Tuesday, May 19, 2009

How views affect size & performance of Lotus Notes databases (like NotesTracker usage log repositories) — a case study

Some application performance tips, from a somewhat different perspective, for Lotus Notes developers and administrators…

Preamble - Performance still is important
Sooner or later, the performance of any application you’re using becomes important. It may start off performing quite well, and then begin to slow down and grind to a halt over time. In a few cases, it may perform abysmally right from the launch.


I spent more than two decades at IBM (starting in 1970, now long retired) and a fair bit of that was taken up advising, supporting and troubleshooting IBM customers on a broad range of performance-related matters. Forty years on, performance is no less important as we approach the end of the first decade of this 21st century.

We don’t usually notice a system’s performance at all when it is good, but we certainly notice it when it is slow. Think Google search, nearly always sub-second (which now we take for granted, and only notice the extremely rare slowdown), versus some other web applications that run at tortoise-like speeds. Overall, the performance of a system could be summarized as “what the end user sees and accepts as reasonable” for whatever applications they are running.

Once upon a time computing (or “data processing”) was nearly all in the form of batch batch processing on centralized machines, then along came mini-computers (smaller than corporate machines, typically in corporate divisions or departments or smaller businesses), then desktop machines (like the IBM Personal Computer, or PC), nowadays right down to handheld devices (PDAs, mobile phones, netbook PCs, etc).
_ _ _ _
- **EXERCISE TASK**
Resume the case study on how views affect Lotus Notes database size and performance, starting right after its last sentence.

- **SUPPLIED MATERIAL**
_ _ _ _
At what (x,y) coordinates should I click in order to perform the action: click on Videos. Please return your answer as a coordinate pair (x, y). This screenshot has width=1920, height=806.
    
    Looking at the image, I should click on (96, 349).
_ _ _ _
- **OUTPUT OF THE EXERCISE**
As a general statement, the overall observed performance is the sum of the individual performance of each in a series or chain of stages involving different hardware/software components: central processing unit (CPU), main storage (RAM), buffers of various types, channels or similar data paths, communication links, the operating system binding it all together, and finally the applications being executed.

Then there’s the speed of movement of data between the stages: to and from non-volatile storage (persistent, long-term storage) on devices such as paper tape or punched cards in the early days, magnetic media (disks, tapes, diskettes), flash memory (getting faster and cheap enough to soon become widespread for bulk storage in the gigabyte range), and who knows what in the future (quantum storage, holographic storage, carbon nanotube storage, or whatever might eventuate).

The overall  performance of a transaction — the time from when a user requests something to be done until the last bit of the result is served back — is the sum of the performance of each and every link or step in the device chain. It depends on the not just the raw speed characteristics of each step, but on the workload being imposed (often in a shared user environment, such as a Web server).

There are nearly always complex interactions between steps and at each stage in the overall process: queuing for service, task execution (at some relative priority and , for some length of time or “time slice”, perhaps getting preempted and dropping back in the queue), recovering from errors (often badly designed and handled), and more. As I said earlier, it’s a very complex picture.

Sometimes you encounter poor performance because of inadequately funded hardware (and perhaps software), poor infrastructure design (low-powered servers, slow communications links, and the like).

But quite frequently it’s a matter of poor application design: bad or even erroneous coding, choosing the wrong algorithm for a sub-task, inadequate or even non-existent error handling, and much more.

Even an otherwise excellent service can be brought to its knees by a bad application, such as one with an extremely inefficient sorting algorithm, one that retrieves a data record in an extremely inefficient manner, one that waits for an error that is never going to be recovered from. One classic example is the deadlock or so-called deadly embrace record update situation, which can bring even the fastest of systems to a dead halt in processing your transaction (and at the very least locks out one other user too, but possibly more).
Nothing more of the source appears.